[Industry Story] Hors norme – Boris Vian, l’ingénieur poète
"Je vous souhaite la bienvenue dans cette vénérable maison qu’est l’Association française de normalisation. Vous serez à l’essai trois mois durant au service de la verrerie contre un salaire, confortable disons-le, de 4 000 francs mensuels." C’est sur ce ton paternaliste qu’Ernest Lhoste accueille le jeune Boris Vian à Paris, rue Notre-Dame-des-Victoires a l’été 1942.

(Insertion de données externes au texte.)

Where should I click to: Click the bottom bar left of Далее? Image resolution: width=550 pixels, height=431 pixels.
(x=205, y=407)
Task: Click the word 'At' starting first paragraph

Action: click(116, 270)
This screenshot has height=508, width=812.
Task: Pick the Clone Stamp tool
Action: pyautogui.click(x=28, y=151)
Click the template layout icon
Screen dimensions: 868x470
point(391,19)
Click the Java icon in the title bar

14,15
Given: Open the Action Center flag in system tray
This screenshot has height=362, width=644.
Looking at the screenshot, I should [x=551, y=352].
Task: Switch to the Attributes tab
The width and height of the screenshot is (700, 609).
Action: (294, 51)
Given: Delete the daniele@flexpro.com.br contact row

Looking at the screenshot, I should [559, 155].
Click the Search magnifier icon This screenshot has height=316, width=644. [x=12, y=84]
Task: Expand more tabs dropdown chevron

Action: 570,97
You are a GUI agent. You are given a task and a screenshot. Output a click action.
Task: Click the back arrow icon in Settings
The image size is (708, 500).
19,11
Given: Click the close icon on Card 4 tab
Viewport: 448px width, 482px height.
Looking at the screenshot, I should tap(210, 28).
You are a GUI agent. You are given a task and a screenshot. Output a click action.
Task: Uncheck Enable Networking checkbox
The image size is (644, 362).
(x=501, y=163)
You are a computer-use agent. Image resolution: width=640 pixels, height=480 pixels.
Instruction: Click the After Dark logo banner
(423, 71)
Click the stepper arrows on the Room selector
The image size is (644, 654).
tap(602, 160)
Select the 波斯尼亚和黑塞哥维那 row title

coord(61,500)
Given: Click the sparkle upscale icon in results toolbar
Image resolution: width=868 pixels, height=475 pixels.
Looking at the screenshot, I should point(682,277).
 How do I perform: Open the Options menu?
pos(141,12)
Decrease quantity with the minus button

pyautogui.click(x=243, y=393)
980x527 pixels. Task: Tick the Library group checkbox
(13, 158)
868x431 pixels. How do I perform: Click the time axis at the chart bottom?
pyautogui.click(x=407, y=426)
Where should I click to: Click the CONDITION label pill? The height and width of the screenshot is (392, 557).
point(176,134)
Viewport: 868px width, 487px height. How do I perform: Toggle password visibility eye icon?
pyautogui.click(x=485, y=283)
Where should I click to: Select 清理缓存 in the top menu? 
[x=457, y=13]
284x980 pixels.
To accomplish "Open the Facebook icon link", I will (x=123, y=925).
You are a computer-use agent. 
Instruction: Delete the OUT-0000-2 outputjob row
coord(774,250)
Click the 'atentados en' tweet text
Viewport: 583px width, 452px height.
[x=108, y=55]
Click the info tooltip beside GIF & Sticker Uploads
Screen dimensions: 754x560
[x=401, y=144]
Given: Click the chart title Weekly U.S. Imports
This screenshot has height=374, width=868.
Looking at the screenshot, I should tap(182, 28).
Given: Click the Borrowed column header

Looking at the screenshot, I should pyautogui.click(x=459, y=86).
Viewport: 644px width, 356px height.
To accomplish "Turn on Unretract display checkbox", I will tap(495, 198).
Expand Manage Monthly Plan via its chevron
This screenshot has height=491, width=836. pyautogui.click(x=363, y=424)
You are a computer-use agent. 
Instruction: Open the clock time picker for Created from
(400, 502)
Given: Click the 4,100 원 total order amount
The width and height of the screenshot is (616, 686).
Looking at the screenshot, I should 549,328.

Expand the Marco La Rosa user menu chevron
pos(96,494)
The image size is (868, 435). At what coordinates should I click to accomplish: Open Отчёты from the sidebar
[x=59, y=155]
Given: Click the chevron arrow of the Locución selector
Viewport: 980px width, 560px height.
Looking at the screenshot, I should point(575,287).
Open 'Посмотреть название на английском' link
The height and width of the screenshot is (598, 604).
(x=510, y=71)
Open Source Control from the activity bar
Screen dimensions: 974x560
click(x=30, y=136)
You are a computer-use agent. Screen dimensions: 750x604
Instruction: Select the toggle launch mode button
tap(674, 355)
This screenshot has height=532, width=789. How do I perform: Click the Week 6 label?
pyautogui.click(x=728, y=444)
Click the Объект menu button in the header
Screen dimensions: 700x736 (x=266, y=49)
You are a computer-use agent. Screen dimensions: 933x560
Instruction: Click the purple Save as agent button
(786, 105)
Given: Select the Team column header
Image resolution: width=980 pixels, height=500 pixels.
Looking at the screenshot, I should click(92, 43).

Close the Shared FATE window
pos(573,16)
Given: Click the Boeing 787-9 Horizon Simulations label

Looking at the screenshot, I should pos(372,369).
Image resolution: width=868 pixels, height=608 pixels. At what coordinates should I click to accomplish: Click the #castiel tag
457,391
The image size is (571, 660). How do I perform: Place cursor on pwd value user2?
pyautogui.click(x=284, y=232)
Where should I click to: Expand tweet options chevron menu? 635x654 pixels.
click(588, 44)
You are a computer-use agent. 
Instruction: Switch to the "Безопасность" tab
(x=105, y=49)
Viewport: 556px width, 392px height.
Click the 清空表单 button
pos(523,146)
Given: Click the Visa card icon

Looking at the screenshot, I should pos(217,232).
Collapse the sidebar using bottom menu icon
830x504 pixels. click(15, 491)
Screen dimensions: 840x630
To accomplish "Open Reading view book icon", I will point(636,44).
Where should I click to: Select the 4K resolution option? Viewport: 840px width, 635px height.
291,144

À ceux qui se sont étonné que le jeune homme suive des études d’ingénieur plutôt qu’un cursus artistique, Boris a toujours répondu que l’art ne s’enseigne pas. "J’aurai toujours un métier pour vivre." Il met donc en pratique les leçons du paternel dans le royaume de la mécanique et de la chimie qu’est l’école Centrale. Marié et père d’un petit garçon, l’apprenti poète poursuit une vie joyeuse faite de musique et de surprises-parties. Le jour, l’ingénieur se contraint à l’étude des dimensions des bouteilles de verre et de leur goulot. Mais très vite, l’élaboration de nouvelles normes l’ennuie. Au point d’imaginer des règles incongrues comme une "Gamme d’injures normalisées pour Français moyen", qu’il classe selon les corps de métiers qui le rebutent : militaire, ecclésiastique... Il sait que le temps lui est compté. Écrire, sortir, Vian profite. Dans les caves, le zouave jazze, trompette, orchestre, swing, dancing, Vian joue. Poésie, Paris, théâtre, Sartre, Vian écrit. Saint-Germain, copains, Le Procope, hop hop hop, Vian se presse. Il dit qu’il ne dépassera pas les 40 ans, son cœur fatigue. Alors le voilà déserteur. Au bureau, il s’échappe dans la rédaction de son premier grand roman "L’Écume des jours" au dos des imprimés de l’entreprise. En février 1946, Lhoste, le "sinistre emmerdeur", le licencie. À moins que Boris ne démissionne. Son copain Claude Léon le fait embaucher à L’Office du papier où il doit surveiller le bon respect des règles techniques. Encore des protocoles. Il y achève son roman et écrit le suivant.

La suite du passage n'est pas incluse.